*TEXT SECTION*
The plan of the poem, if we have rightly understood it, is soon told. An inhabitant of earth is summoned from this sublunary scene. In his devious flight from this "vale of tears," he stops by the way at the infernal regions, which he enters, not to suffer the pains of purgatory, but to behold the horrors of those dismal abodes; at least (judging from his subsequent relation) there is no other apparent object that we can divine in such a visit. After satisfying his curiosity with scenes of misery (too horrible to be described), he proceeds onward to his destination.

When arrived at the haven of eternal rest, he is welcomed as "The New-arrived," and is introduced to the bard of the celestial regions, who strikes his lyre, and unfolds to him "The Course of Time."

The new-arrived gets to heaven, but is entirely ignorant of the Gospel. The reason, we are led to conclude, is, that "he comes from the arctic regions" (p. 27), where, we suppose (for we are not informed), the sound of the Gospel never reached his ears. Nevertheless, " having not the law, he was a law unto himself;" and obeying this "law written in the heart," "virtue in him was rife;" and fully equipped" "for heaven" (p. 9), he entered its blessed abodes amidst the greetings of the celestial inhabitants. We are glad to see this liberal and truly Christian doctrine, thus freely admitted: though we know not how any one, at all acquainted with the Scriptures, could deny it for a moment.

*WORK TO COMPLETE*
A) In the first two paragraphs of the review, find every phrase set in quotation marks.
B) According to the review, who strikes his lyre and unfolds "The Course of Time" to the newcomer?
The lines after this point come from a separate source, not from the review.

*SUPPLIED MATERIAL*
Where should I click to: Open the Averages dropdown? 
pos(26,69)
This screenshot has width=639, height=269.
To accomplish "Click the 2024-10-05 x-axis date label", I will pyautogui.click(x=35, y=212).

*EXERCISE RESULTS*
A) "vale of tears", "The New-arrived", "The Course of Time"

B) The bard of the celestial regions.